As críticas === E o morador, nervoso, acrescentou que o “prefeito regional Dário José Barreto está decepcionando muito!”. E o representante do prefeito regional reagiu que o “problema não é  culpa do Dário, que não tem verba!”. E ainda recomendou ao morador “se você tiver algum vereador ou deputado que mande verba para a gente, agradecemos e fazemos o serviço na hora”. (N.R.: na época o então  BlogZonaNorte acompanhou em 14/12/2015 o Caso do Córrego  e postou as fotos do acidente – veja aqui  e nesta semana esteve no local para novas fotos).

Sabesp explica e CET ouve === Outros assuntos foram colocados ao representante da Prefeitura Regional, como o descarte de lixo, poda de árvores e asfalto na Rua Curuçá (que deveria ter se estendido até após a ponte).
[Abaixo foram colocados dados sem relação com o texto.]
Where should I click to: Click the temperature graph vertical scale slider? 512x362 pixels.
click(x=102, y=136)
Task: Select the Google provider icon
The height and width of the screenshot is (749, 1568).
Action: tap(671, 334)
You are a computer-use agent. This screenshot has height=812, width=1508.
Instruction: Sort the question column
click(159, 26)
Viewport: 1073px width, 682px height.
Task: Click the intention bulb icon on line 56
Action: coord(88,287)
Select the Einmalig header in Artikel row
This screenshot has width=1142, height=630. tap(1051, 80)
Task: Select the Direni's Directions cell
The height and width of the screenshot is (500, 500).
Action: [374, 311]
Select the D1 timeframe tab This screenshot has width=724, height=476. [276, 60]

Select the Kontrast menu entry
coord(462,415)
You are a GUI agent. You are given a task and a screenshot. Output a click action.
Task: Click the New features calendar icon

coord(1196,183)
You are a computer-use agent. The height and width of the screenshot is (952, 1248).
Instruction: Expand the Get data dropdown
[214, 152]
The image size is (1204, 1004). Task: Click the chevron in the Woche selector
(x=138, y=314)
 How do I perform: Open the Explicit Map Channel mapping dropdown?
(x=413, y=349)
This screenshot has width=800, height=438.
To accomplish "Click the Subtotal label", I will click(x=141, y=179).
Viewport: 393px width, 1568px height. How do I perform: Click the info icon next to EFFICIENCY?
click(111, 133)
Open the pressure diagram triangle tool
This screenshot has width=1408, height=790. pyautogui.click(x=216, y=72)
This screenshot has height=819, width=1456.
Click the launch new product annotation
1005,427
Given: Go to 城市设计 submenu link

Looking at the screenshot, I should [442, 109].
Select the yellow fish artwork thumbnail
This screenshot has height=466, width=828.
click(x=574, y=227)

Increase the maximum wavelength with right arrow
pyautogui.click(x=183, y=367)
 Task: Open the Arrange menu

Depois teve uma pequena participação do representante da Sabesp sobre a falta d´água no período noturno (22 hs) até o dia seguinte pela manhã (6 hs), cuja a resposta não convenceu muito a plateia: um serviço de controle de pressão na distribuição da rede na Zona Norte – ver matéria do DiárioZonaNorte  aqui

Outra questão foi a CET com um morador do Jardim São Paulo – que inclusive é funcionário da Prefeitura Regional Santana/Tucuruvi/Mandaqui, como agente vistor do CPDU – reclamando há dois anos da mudança de mão de rua próximo à uma feira livre, sem razão, que criou um transtorno no trânsito local e dificuldades para os moradores.

Ele já fez de tudo com reclamações via telefone, por e-mail e chegou até a Ouvidoria, mas um simples retorno na mudança na rua, sem prejuízos, não foi realizado até hoje. O representante da CET disse que resolverá o assunto com a máxima e se comprometeu — perante todos — a urgência e eficiência para o caso, já no dia seguinte à reunião. É esperar para ver na próxima reunião mensal.

Até a próxima reunião === Quase no final, o ambiente ainda mostrava os silêncios do Comandante da Policia Militar, do Delegado do Distrito Policial e do Inspetor da Guarda Civil Metropolitana, que ficaram assistindo a reunião, quase nada falaram de suas áreas e nem foram questionados. Mais uma vez, a reunião do CONSEG Vila Guilherme/Jardim São Paulo foi atípica e focou quase totalmente (90 por cento) no assunto do Caso Itapemirim – que já se desenrola por três reuniões consecutivas — , voltado mais em cima do representante da Prefeitura Regional Vila Maria/Vila Guilherme/Vila Medeiros. Aguarda-se o desenrolar dos próximos capítulos do Caso Itapemirim  e as providências que serão tomadas pela Prefeitura Regional de Vila Maria/Vila Guilherme/Vila Medeiros, com a vinda pessoalmente do prefeito regional para explicações aos moradores da região. A próxima reunião está marcada para o dia 20 de junho (sempre na terceira 4ª feira do mês), às 19 horas, no mesmo Colégio Amorim, na Vila Guilherme.